====== MATERIAL TO PROCESS ======
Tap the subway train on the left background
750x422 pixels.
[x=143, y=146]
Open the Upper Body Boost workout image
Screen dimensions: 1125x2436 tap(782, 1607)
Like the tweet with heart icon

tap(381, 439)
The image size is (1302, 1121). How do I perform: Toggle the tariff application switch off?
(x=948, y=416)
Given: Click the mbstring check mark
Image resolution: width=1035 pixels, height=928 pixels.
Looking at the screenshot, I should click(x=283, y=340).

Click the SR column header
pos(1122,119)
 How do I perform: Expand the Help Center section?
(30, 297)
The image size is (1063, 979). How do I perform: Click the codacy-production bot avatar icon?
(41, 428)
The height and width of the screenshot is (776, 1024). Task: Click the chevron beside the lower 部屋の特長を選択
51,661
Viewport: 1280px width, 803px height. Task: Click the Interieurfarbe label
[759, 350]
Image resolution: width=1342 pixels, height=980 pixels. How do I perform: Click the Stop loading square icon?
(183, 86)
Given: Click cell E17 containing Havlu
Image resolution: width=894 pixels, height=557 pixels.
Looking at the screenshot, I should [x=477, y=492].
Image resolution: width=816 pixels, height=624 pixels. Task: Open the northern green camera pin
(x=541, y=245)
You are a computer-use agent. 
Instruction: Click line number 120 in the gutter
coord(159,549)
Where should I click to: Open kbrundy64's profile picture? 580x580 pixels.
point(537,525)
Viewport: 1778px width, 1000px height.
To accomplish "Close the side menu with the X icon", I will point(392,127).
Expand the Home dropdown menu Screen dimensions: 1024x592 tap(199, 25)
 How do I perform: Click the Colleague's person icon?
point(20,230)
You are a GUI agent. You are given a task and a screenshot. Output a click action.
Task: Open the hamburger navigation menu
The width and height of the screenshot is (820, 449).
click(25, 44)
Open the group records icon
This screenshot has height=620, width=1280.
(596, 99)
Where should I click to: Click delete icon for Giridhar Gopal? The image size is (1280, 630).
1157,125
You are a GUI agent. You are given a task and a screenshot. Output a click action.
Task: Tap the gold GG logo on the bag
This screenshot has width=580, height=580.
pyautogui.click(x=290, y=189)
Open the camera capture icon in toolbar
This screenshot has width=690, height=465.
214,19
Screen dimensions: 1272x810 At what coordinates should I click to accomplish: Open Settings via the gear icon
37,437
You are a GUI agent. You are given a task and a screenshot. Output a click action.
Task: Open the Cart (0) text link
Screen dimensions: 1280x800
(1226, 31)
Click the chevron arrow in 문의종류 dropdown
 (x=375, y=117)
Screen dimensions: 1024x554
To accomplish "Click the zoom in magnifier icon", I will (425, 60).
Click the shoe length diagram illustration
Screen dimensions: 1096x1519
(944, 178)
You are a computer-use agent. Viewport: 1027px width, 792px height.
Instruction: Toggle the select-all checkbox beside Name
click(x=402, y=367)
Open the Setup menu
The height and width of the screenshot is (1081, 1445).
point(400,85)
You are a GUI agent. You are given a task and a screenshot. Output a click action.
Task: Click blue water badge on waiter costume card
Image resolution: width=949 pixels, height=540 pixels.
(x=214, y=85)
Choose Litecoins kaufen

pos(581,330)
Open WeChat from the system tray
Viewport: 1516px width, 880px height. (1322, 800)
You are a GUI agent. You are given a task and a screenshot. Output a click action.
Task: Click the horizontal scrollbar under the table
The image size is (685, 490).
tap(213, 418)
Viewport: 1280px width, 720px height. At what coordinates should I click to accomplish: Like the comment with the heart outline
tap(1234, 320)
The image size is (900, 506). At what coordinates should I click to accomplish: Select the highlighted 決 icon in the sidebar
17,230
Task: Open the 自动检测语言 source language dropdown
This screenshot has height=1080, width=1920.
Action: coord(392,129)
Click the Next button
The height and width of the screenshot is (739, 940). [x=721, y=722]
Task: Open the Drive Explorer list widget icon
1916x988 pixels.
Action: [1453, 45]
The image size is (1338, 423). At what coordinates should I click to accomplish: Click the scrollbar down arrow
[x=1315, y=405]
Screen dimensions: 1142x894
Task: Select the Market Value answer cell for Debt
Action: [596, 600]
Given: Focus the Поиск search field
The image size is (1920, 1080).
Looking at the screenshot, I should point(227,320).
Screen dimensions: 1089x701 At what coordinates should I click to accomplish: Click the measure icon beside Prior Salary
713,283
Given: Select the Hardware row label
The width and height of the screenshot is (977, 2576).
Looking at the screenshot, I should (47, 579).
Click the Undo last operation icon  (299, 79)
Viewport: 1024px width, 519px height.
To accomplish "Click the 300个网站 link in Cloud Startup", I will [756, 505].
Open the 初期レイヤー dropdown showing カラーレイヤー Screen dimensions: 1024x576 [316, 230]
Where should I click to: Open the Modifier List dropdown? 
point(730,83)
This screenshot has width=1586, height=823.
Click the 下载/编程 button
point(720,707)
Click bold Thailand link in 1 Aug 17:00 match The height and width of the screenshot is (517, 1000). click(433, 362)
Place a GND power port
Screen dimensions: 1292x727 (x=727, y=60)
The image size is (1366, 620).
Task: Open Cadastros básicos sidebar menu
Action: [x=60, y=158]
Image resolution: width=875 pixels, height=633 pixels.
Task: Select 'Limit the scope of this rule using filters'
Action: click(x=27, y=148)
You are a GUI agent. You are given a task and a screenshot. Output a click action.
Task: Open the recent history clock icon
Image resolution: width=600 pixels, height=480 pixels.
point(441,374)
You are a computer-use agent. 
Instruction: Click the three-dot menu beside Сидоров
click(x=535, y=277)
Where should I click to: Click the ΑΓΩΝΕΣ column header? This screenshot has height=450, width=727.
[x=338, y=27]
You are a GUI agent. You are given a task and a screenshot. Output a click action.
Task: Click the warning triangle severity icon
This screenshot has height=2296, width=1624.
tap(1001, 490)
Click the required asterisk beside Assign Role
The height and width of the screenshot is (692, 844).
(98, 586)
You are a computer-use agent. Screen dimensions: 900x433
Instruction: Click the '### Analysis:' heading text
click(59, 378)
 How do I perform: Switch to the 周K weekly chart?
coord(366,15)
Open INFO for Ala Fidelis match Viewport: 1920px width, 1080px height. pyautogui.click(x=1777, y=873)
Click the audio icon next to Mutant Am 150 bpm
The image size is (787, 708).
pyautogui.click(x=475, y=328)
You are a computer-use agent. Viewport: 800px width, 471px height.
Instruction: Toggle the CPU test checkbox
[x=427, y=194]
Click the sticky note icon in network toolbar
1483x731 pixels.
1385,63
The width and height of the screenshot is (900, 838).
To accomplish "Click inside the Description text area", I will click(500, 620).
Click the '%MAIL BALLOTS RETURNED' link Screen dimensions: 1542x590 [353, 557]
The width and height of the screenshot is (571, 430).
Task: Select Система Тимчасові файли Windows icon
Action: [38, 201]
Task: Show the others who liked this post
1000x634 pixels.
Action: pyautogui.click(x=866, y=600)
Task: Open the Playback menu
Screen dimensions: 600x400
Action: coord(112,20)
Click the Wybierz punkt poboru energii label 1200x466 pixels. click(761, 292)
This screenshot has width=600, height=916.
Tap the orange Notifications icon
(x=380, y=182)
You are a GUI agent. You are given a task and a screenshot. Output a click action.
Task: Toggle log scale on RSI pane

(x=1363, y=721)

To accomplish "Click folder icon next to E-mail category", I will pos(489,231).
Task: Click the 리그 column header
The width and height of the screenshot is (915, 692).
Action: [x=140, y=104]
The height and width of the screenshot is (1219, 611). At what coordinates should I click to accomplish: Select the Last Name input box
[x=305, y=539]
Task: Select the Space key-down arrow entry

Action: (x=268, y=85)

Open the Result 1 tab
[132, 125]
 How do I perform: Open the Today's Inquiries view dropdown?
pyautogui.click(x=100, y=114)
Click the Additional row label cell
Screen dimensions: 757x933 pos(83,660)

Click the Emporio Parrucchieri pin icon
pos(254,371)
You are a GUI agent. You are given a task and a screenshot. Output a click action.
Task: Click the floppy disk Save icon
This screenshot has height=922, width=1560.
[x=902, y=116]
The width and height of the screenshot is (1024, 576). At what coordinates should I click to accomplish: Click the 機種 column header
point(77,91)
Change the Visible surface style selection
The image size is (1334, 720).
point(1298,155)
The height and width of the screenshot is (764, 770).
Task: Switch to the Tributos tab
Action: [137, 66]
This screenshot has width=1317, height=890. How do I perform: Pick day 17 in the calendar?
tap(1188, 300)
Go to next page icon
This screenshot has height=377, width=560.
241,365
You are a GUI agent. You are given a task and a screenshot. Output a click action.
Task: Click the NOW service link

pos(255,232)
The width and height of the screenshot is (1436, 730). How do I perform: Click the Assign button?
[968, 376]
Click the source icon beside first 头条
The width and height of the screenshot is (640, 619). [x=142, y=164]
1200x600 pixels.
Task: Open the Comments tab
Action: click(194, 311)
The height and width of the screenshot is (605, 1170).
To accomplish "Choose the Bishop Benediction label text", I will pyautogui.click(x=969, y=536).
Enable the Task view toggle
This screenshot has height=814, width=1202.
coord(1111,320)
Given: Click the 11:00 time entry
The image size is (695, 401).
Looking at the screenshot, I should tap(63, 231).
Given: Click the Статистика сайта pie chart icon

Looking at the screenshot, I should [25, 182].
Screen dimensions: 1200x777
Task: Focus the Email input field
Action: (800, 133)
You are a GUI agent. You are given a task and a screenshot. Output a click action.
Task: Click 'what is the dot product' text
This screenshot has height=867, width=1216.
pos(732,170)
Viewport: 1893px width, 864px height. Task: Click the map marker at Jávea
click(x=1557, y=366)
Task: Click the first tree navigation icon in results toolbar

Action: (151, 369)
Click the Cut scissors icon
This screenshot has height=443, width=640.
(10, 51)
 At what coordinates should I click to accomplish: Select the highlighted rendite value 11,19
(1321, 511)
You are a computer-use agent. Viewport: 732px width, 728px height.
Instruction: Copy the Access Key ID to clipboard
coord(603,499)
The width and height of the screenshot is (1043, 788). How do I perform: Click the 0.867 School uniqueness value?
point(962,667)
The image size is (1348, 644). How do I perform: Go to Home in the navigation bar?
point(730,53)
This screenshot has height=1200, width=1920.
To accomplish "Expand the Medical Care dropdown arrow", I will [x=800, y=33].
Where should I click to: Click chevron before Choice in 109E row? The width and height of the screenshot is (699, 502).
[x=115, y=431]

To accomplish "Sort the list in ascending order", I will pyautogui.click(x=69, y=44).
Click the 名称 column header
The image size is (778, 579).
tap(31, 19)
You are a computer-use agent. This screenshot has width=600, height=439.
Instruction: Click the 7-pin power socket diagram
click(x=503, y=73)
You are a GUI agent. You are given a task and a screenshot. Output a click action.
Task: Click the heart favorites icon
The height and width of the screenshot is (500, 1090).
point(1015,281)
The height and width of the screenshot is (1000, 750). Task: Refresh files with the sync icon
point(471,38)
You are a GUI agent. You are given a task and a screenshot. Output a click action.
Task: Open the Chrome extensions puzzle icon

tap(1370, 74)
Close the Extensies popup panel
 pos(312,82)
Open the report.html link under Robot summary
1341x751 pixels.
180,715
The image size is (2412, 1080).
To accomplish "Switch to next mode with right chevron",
======
WORK ORDER ▸ Every line above in which the word "match" occurs needs to be copied.

SOLUTION TO THE PROBLEM ▸
Click bold Thailand link in 1 Aug 17:00 match The height and width of the screenshot is (517, 1000). click(433, 362)
Open INFO for Ala Fidelis match Viewport: 1920px width, 1080px height. pyautogui.click(x=1777, y=873)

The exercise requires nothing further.